I have been practicing Standchen and recently came across a recording by Hamelin




but I cannot find the actual sheet music for this particular version. Maybe it's not available but would love to find one that I can download!


----------



## DaveM (Jun 29, 2015)

carolineopera said:


> I have been practicing Standchen and recently came across a recording by Hamelin
> 
> 
> 
> ...


This might work:
https://musescore.com/user/22249306/scores/4907304


----------



## carolineopera (Jul 2, 2013)

Yes, Thanks---this could be it. I'm surprised at how many variations there are, meaning some versions longer, some with just a few bars different. Confusing to compare!
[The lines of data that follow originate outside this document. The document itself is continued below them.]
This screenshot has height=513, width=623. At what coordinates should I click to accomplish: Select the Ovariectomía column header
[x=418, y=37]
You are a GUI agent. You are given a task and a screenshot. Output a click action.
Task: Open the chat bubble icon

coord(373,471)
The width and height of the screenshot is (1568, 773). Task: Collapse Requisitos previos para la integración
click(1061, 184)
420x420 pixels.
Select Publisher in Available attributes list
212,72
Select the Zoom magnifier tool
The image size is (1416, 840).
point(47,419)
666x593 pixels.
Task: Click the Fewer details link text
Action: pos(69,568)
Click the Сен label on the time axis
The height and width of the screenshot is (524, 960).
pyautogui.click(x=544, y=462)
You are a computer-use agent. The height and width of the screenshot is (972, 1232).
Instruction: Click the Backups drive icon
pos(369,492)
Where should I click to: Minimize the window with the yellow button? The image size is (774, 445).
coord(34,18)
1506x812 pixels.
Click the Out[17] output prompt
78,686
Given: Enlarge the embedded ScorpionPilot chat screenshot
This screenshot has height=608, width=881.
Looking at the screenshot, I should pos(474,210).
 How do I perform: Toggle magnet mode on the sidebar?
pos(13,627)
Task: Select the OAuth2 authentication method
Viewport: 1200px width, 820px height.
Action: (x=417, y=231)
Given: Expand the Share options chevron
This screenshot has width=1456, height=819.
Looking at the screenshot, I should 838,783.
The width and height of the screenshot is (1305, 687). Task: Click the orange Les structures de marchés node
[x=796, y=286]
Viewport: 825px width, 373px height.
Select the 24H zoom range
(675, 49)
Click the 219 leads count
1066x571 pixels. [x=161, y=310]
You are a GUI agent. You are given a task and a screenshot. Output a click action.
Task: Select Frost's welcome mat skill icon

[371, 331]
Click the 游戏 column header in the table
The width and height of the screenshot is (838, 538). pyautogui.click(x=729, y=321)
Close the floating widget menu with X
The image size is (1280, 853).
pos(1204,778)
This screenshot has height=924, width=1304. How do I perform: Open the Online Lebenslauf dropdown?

For some reason, I enjoyed Hamelin's playing as one of the best versions.


----------



## Schoenberg (Oct 15, 2018)

https://imslp.org/wiki/Schwanengesang,_D.957_(Schubert,_Franz)
Go down to sheet music then arrangements and you will find editions of the solo piano arrangement by Liszt.

Or just click here for the one used in the video:
http://conquest.imslp.info/files/im...0_-_Schwanengesang_-_Standchen_(Schubert).pdf


----------